_GOALS_:
A – Could you reproduce the passage on perspective and resilience word for word, starting at "Consider how your" and ending at "within the situation."?
B – Can you carry on the passage on perspective and resilience, picking up right after its final sentence?

─── DOCUMENT SECTION

Consider how your experience of a sculpture changes as you walk around it and view it from different angles. The sculpture itself is just there. Yet, our experience of it is shaped by our perspective. Two kids, each viewing a sign painted green on one side and red on the other, might have real trouble agreeing about what color it is, when both are actually right.
We can expand this notion to address non-physical things. On one given day, we might think "They can't pay me enough to do this job!" The next day, we're on a roll, and we think to ourselves "I can't believe I actually get paid to do this!" Same job. Same us. Different perspective. And, different experience of self within the situation.
Resilient people recognize the power of perspective, and understand that they can actually choose a generative perspective on any situation. Viktor Frankl famously said, after spending years in a Nazi concentration camp, "The last of the human freedoms is to choose one's attitudes." Frankl's resilience, derived from the internal locus of control that this wisdom represents, was instrumental in his inspiring survival of one of the most traumatic experiences that anyone could have.

──────
─── GIVEN MATERIAL

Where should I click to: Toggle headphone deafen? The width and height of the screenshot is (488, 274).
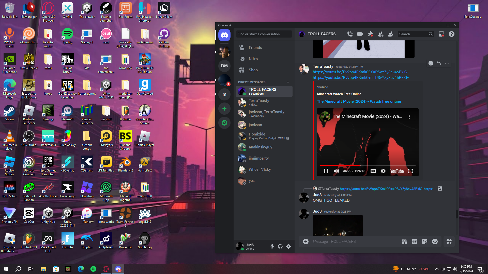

──────

_REPLIES_:
A –
Consider how your experience of a sculpture changes as you walk around it and view it from different angles. The sculpture itself is just there. Yet, our experience of it is shaped by our perspective. Two kids, each viewing a sign painted green on one side and red on the other, might have real trouble agreeing about what color it is, when both are actually right.
We can expand this notion to address non-physical things. On one given day, we might think "They can't pay me enough to do this job!" The next day, we're on a roll, and we think to ourselves "I can't believe I actually get paid to do this!" Same job. Same us. Different perspective. And, different experience of self within the situation.

B –
Choose a situation that feels difficult, or energy-sapping. Now, list at least four or five different perspectives on this situation. (e.g., "It's not fair." "This is challenging me so that I have to develop new skills." "It will be over soon." "I have dealt with more difficult situations in the past." "I have other resources that I can access in this...." You get the idea.)
Now, for each perspective, step into it as you would try on a new dress or shirt in the store. Try each perspective on and see what it feels like. Find specific, grounded evidence that this particular perspective is actually true. See that you can, by doing this, make any perspective the Truth about the situation, just as one kid saw red and the other green. See how grounding your perspective in solid evidence changes your experience of yourself in the situation.
Now, choose the most resilient, generative and liberating perspective and reside firmly in it, so that it becomes your felt experience, rather than simply an intellectual construct. Make it yours.


Doug Silsbee, PCC
Presence-Based Leadership Development

828-254-2021
http://dougsilsbee.com
3717 Bend of Ivy Rd.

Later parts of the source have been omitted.